23 novembro 2022

Um juiz do Supremo (116)

 (Continuação daqui)

Fonte: cf. aqui

116. Adeus Bragança

O momento mais memorável do julgamento de Sérgio Casca teve o juiz Francisco Marcolino como protagonista. A única evidência que poderia ser atirada contra Sérgio Casca era uma impressão palmar no retrovisor interior do lado do pendura do veículo da GNR onde seguiam os dois guardas assassinados. A técnica que analisou a impressão palmar disse que ela era fresca e correspondia a uma mão transpirada, que ainda exibia gotículas de suor.

Foi com base neste detalhe que, no julgamento, o juiz Marcolino se levantou da tribuna, foi junto do réu e ordenou-lhe que mostrasse as mãos. E o réu assim fez. Se as mãos estivessem húmidas, o juiz teria concluído que Sérgio Casca era o criminoso porque era isso que mostrava a impressão palmar no retrovisor. Mas as mãos de Sérgio Casca estavam secas. Então, o juiz Marcolino concluiu que naquele ambiente de stress e calor na sala do tribunal - uma autêntica "sauna", escrevia a sentença - isso era sinal de uma personalidade fria e calculista. Estava encontrado o criminoso perfeito.

Nunca foi atribuído a Sérgio Casca um móbil para o crime. Quer dizer, a pergunta óbvia "Mas por que teria ele assassinado os colegas?" ficou para sempre sem resposta.

No Prefácio à tese de mestrado do juiz Marcolino, mais tarde editada em livro com o título "Os meios de obtenção de prova em processo penal", o professor Mário Ferreira Monte, seu orientador, dá conta dos passos profissionais do juiz Marcolino nos anos seguintes ao julgamento de Sérgio Casca, que teve lugar no verão de 1998 em Bragança. Nos cinco anos seguintes ele passaria pelos tribunais de três cidades diferentes.

"(... ) Juiz de Direito destacado como Juiz-Auxiliar no Tribunal da Relação de Lisboa em 1998 e Juiz-Desembargador no Tribunal da Relação do Porto em 2000, no Tribunal da Relação de Guimarães em 2003 (...)"

Ainda no ano de 1998, o juiz vai embora de Bragança para Lisboa, quase de certeza a seu pedido. O ambiente em Bragança devia ser então insuportável para o juiz. Tinha acabado de condenar um inocente a 20 anos de prisão efectiva e o falatório popular sobre o tráfico de droga como o verdadeiro móbil do crime, não o devia deixar dormir.

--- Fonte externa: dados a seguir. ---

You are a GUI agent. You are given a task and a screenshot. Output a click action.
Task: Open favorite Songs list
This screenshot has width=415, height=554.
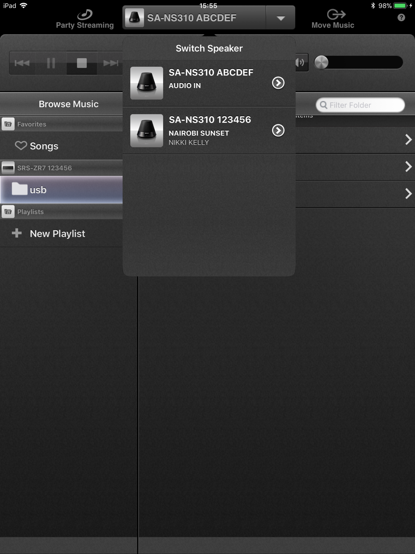point(44,146)

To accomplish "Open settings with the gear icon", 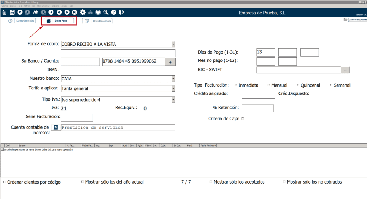I will (x=82, y=12).
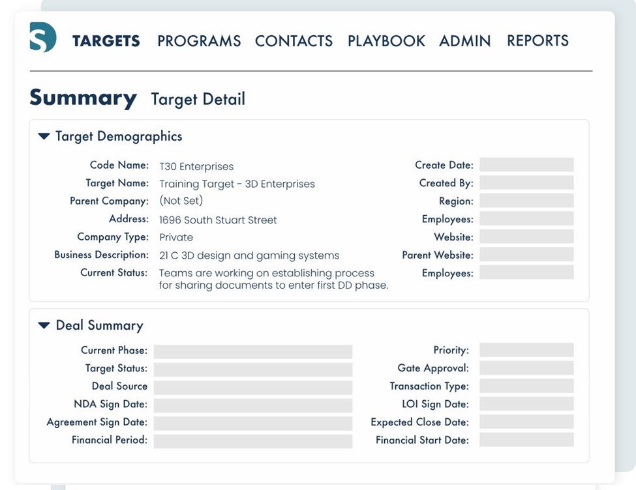The height and width of the screenshot is (490, 636).
Task: Open the PLAYBOOK menu item
Action: click(x=386, y=41)
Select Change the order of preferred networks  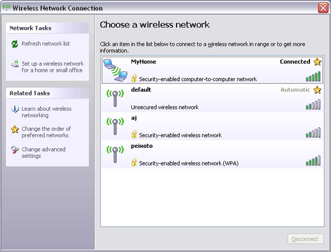[46, 132]
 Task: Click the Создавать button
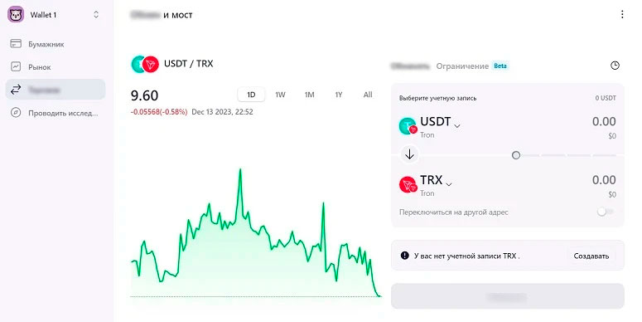point(591,256)
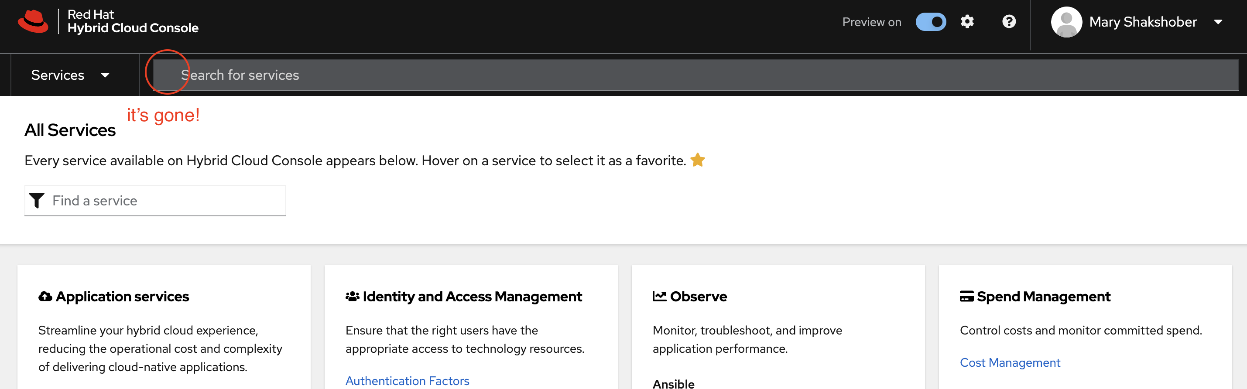This screenshot has width=1247, height=389.
Task: Open the help question mark icon
Action: point(1009,22)
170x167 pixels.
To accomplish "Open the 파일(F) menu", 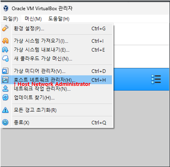I will [x=10, y=19].
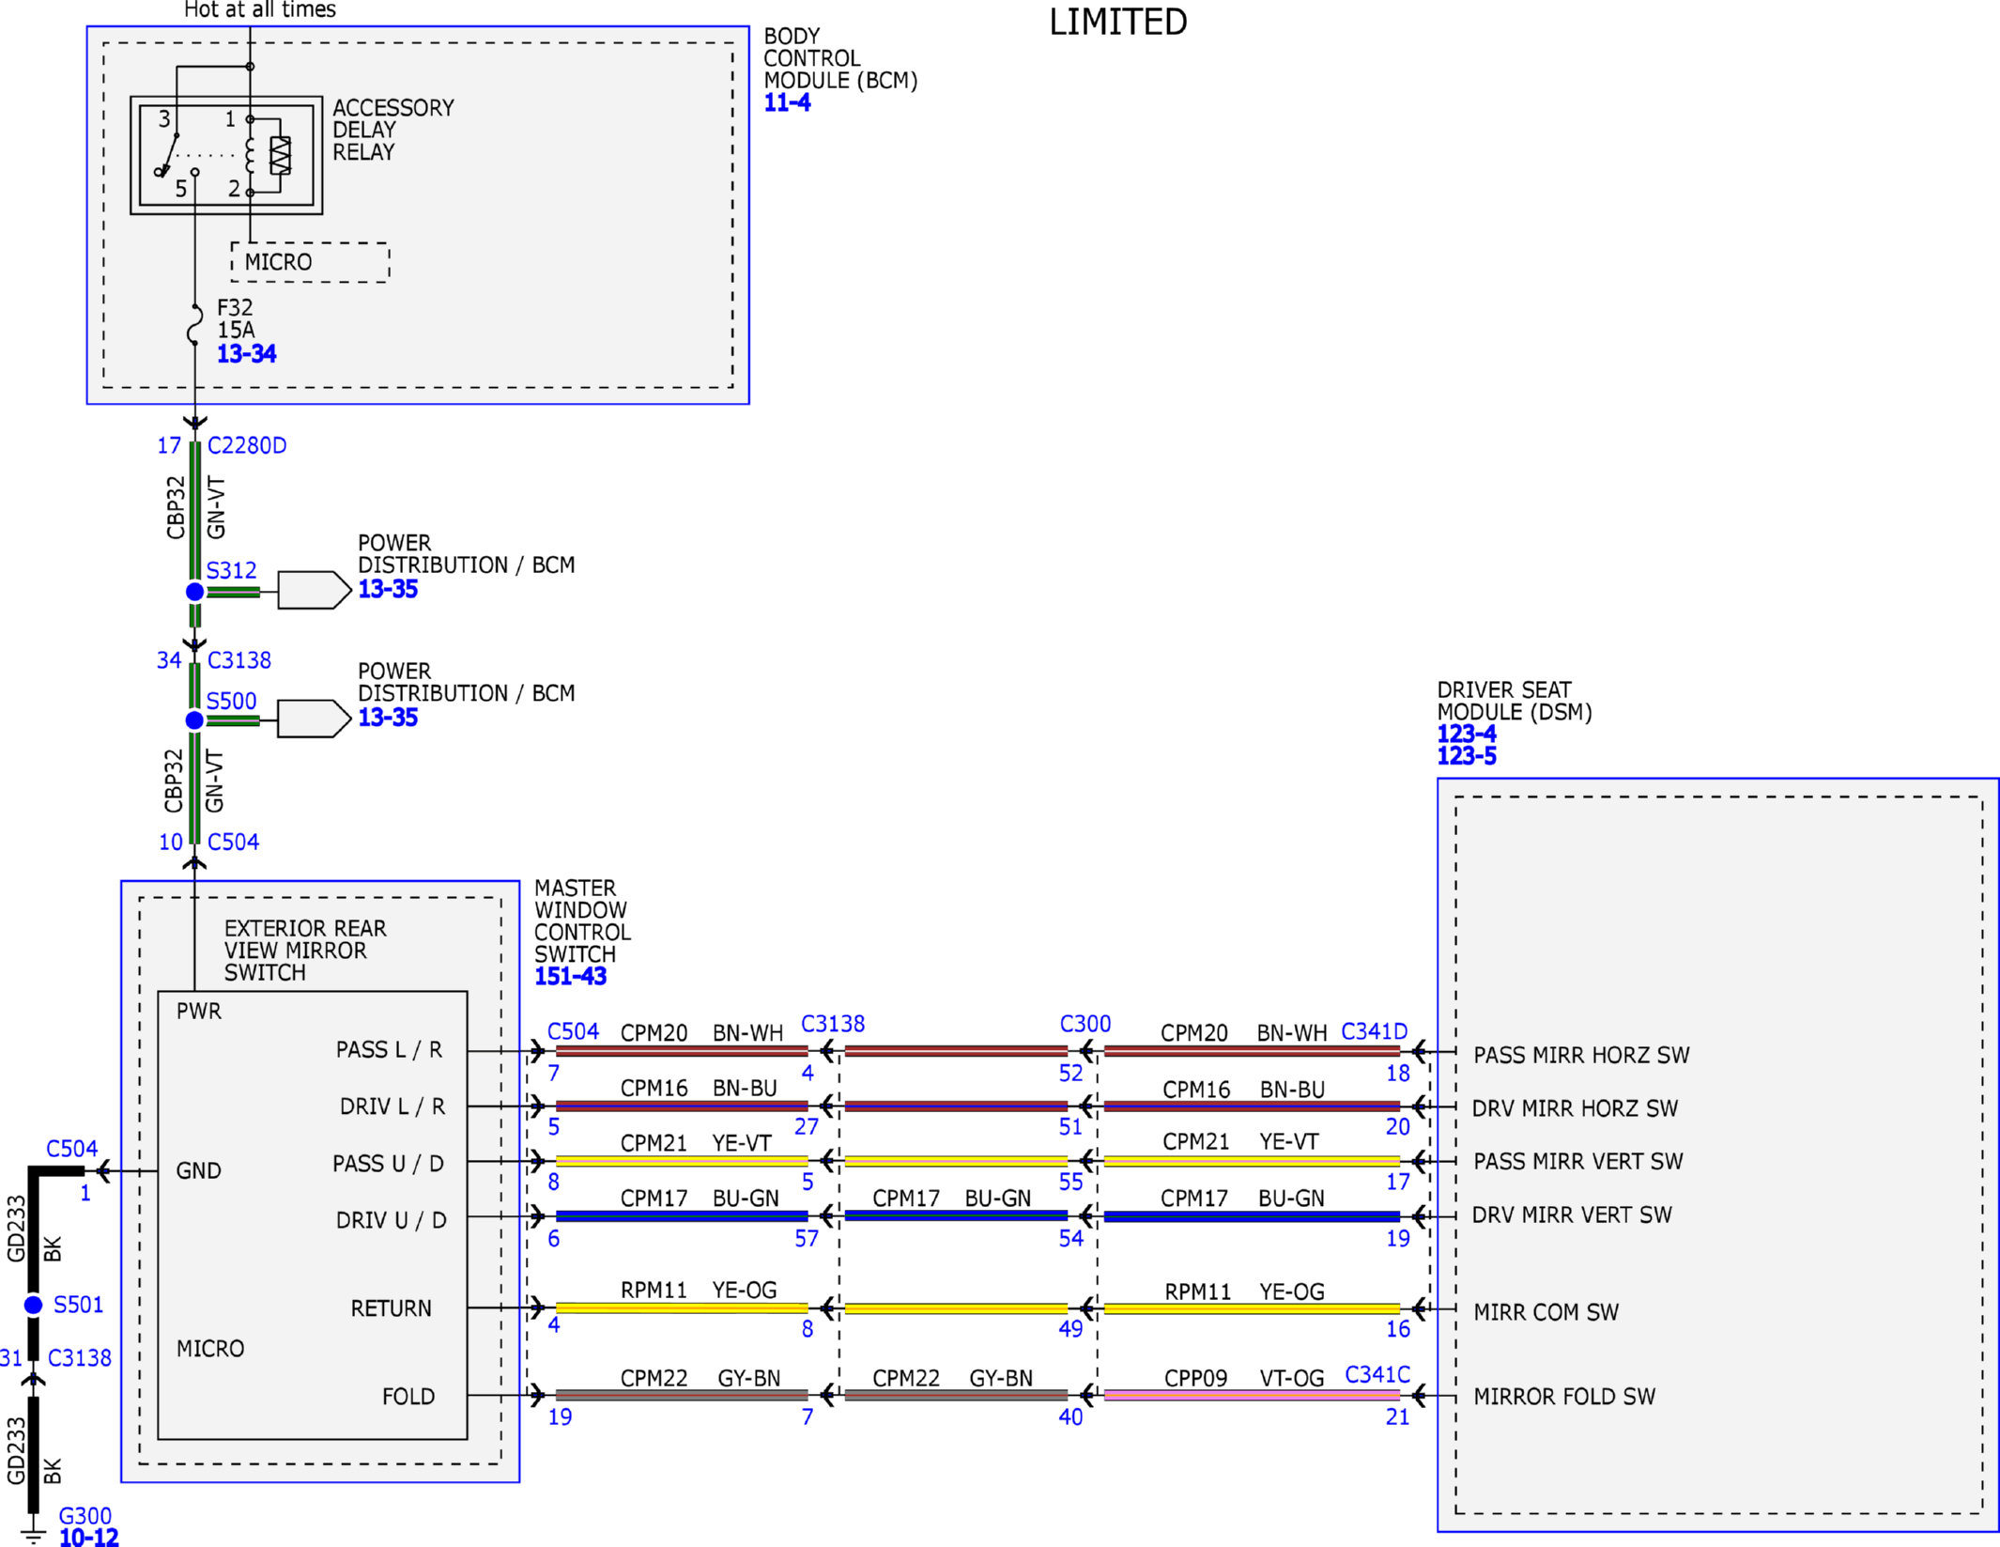The width and height of the screenshot is (2000, 1547).
Task: Click the power distribution arrow at S500
Action: click(x=315, y=719)
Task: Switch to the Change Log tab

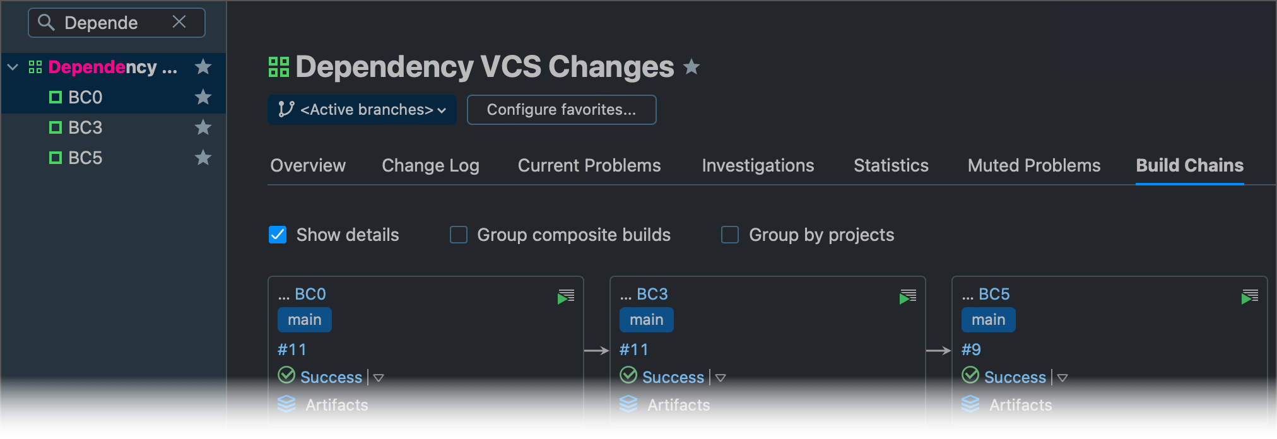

Não tendo ainda a categoria de juiz-desembargador, que lhe permitiria ocupar um lugar num Tribunal da Relação, é colocado, não obstante, no Tribunal da Relação de Lisboa (TRL), embora só como juiz auxiliar. Em Lisboa vai permanecer durante cerca de dois anos, quando é promovido a juiz-desembargador. E, nessa altura, ano 2000, quando podia ficar no TRL, escolhe o Tribunal da Relação do Porto.

Existiam na altura quatro tribunais da Relação em Portugal: Lisboa, Porto, Coimbra e Évora.

Porquê o Porto?

O ano de 2000 é um ano muito importante na vida profissional e empresarial do juiz Marcolino.  Desde 1989 que, através da mulher, ele era sócio numa imobiliária de Bragança de um empresário da construção, chamado Duarte Nascimento Rodrigues, também conhecido por Duarte Lagarelhos.

O negócio parecia ser próspero tanto mais que chegou a aparecer nos jornais que o juiz proferiu uma sentença em Bragança a favor dessa imobiliária tendo o casal Marcolino lucrado 100 mil euros (cf. aquiaqui). 

Ora, estando o negócio a correr tão bem, é surpreendente que, em 2000, o casal Marcolino tenha vendido a sua quota ao sócio Duarte Lagarelhos. E o mais surpreendente de tudo, confome declaração do próprio juiz, é que o tenho feito a título gratuito.

O juiz Marcolino, que passa a vida atrás do dinheiro fácil, a ceder ao sócio, a título gratuito, uma quota numa imobiliária?

Que estranho. A menos que o sócio Lagarelhos estivesse possuído por alguma doença contagiosa - covid não era de certeza porque ainda não existia na época - e o juiz e a esposa se quisessem afastar dele a todo o custo.

Ou será que o Lagarelhos andava mas era metido no tráfico de droga?

Nessa altura, Sérgio Casca estava encarcerado no Presídio Militar de Santarém há dois anos e o falatório popular em Bragança não se abatia. Ele estava inocente e o assassinato dos dois militares da GNR estava relacionado com o tráfico de droga.